As I’m experiencing life here in Shanghai, and seeing how other people live, it’s certainly made me reflect on my own life a lot more (as if I weren’t introspective enough). Especially with the work that I am doing at CBi — where we went into a smaller town last week to talk with some store owners, and get an idea of how to increase the local market share of a product within these smaller communities. Many of the people live in/behind their stores, which can be around 8×8′ in size, to something the size of an old one- or two-car garage in the US (potential home above the store). People work 12+ hours a day in their shops, and even hang their laundry out front to dry. Many people don’t see their businesses expanding, but they do it to provide for their families, to give their kids a better life. To survive.
These people certainly have joy in their lives. They have friends. A community. But are they living, or just existing? (note: not judging here, but observing.)
On the flip side, when I was working from home for a number of years, I was somewhat confined to my own home, and business, and would get cabin fever in the middle of summer being isolated so much. I definitely got into a routine of just “existing”. Get up, work, walk dog, work out, sleep, repeat. I was never earning enough money to take vacations or go out and experience life on a greater scale, but would at least get out around town, and to see my family on major holidays.
Between cultures, even with vast differences between lifestyles, I feel there are different levels of existing and living that are the same, even when completely different.
But I don’t want to exist. I want to live.
At some point, I think I became tired of my life in Denver. Tired of my existence. So I began to cram as much in as I could on a social level, because sitting on the couch wasn’t doing it for me. I would exchange a good night’s rest for a good concert in the middle of the week, and can’t say I’ve regretted any of it – now. Probably some days, when behind on work or school work, I may have thought “ok, I really didn’t NEED to go out and do x, y and z..” But at least it was fun. And what are the memories that you carry with you? A great night out with some friends and hearing some live music? Or being responsible toward someone else’s pre-determined social rules that state a good girl goes to bed at a decent hour and wakes up with the birds? Granted, there were many more nights of the latter, but nothing worth writing about.

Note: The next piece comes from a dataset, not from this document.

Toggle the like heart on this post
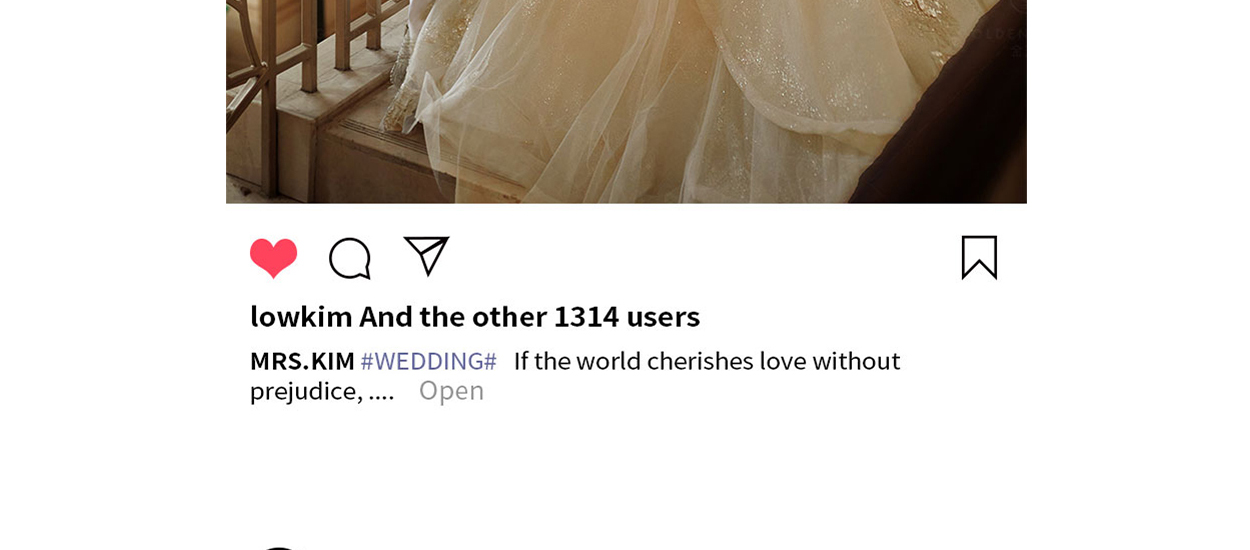This screenshot has width=1250, height=550. (273, 258)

So now, in Shanghai, I am trying to live, not just exist. After a few years of watching everyone on Facebook go on vacation, and explore the world, it’s my turn for some adventure. To see things I’ve never seen. Experience new cultures. Eat new foods. (Those who really know me would be amazed at the food I’m consuming. For example, I love eating lamb now. Yup, lamb. It’s damn good here. Bring it on.) I don’t want to be that person who sits in their apartment every day and night because they are afraid of what is on the other side of the door, or not up for a challenge. And challenges, yes, they are there. Every time I go out, it’s an adventure. I’m getting over being bewildered all the time and the fear of being dumb because 1) no one here is really paying any attention to me, nor do they care, nor does it matter and 2) it’s good to be ‘dumb’ because I’m challenging myself. It’s easy to be ‘smart’ in your own world. But how smart are you in someone else’s world?

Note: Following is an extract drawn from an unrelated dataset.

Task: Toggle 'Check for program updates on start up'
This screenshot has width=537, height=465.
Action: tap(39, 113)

Back to the point. Are you living, or just existing? The shop keepers, what are they doing? We all have our own definitions for this, one person’s existence is too much of a wild ride for another. Or too boring. We can only make this determination for ourselves, and our own lives. We can view what others are doing and relate it back to our own lives as a means for pushing ourselves beyond our normal boundaries, or reeling ourselves in — but we can’t judge them for their own decisions.

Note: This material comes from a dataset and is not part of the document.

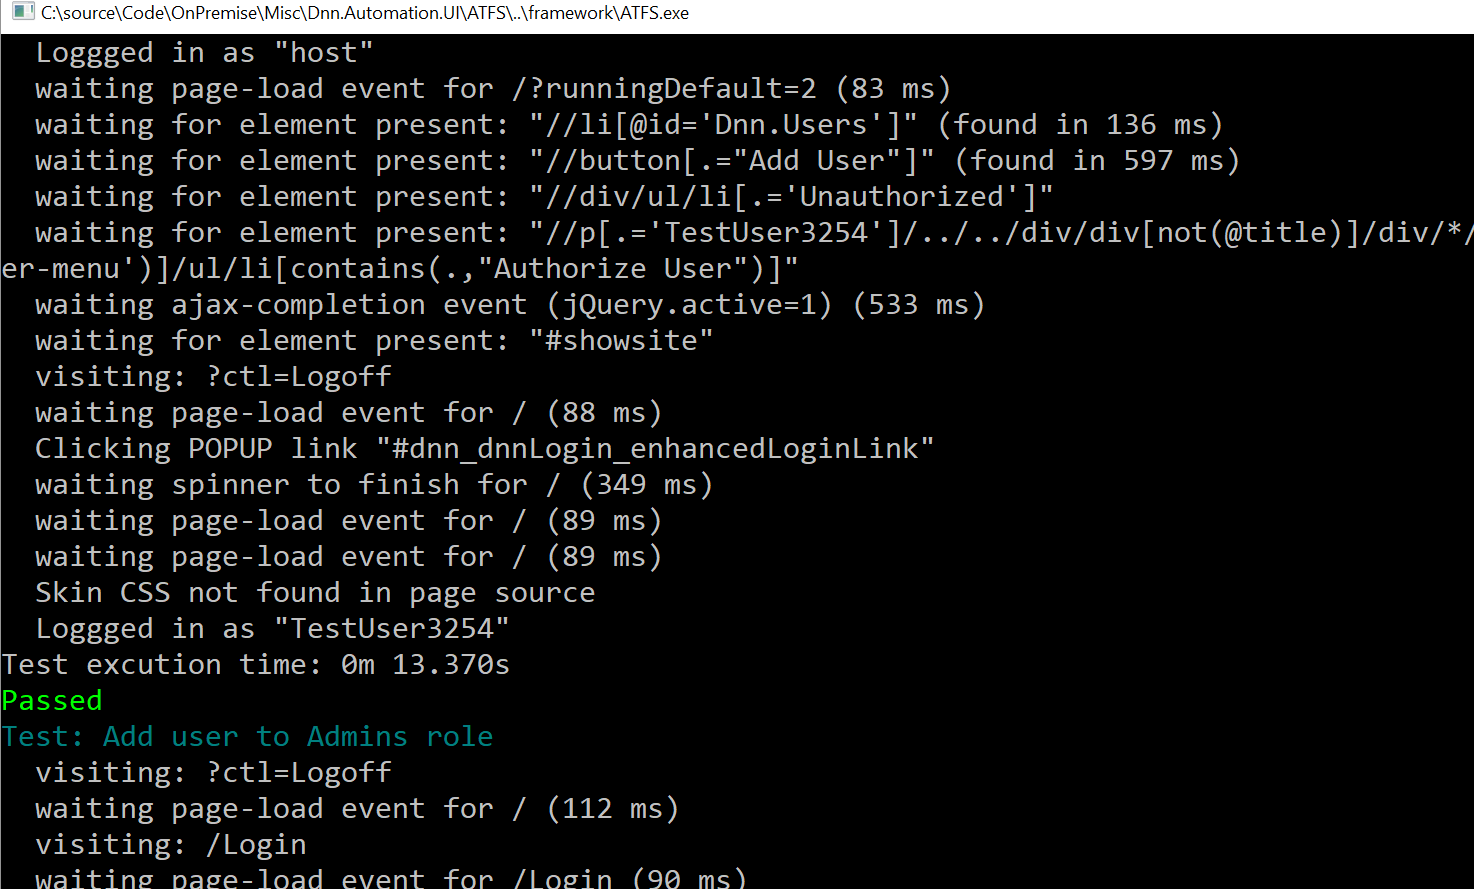
Task: Click the TestUser3254 xpath wait line
Action: (x=752, y=232)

There is a lot I see out here that amazes me. Things I would never dream of doing (like hanging my underwear in public to dry), and things I would love to be doing (driving the Lamborghini down Huaihai Lu.) But that’s my dream, my world. And in my world, I just want to live as much as I can, for as long as I can. Sure, there will be plenty of early-ish to bed nights in this life, but maybe that bed will be in Bali, or Rome, or somewhere in the States. Who knows. I sure don’t. But I know this — I’m going to do my best to make it good.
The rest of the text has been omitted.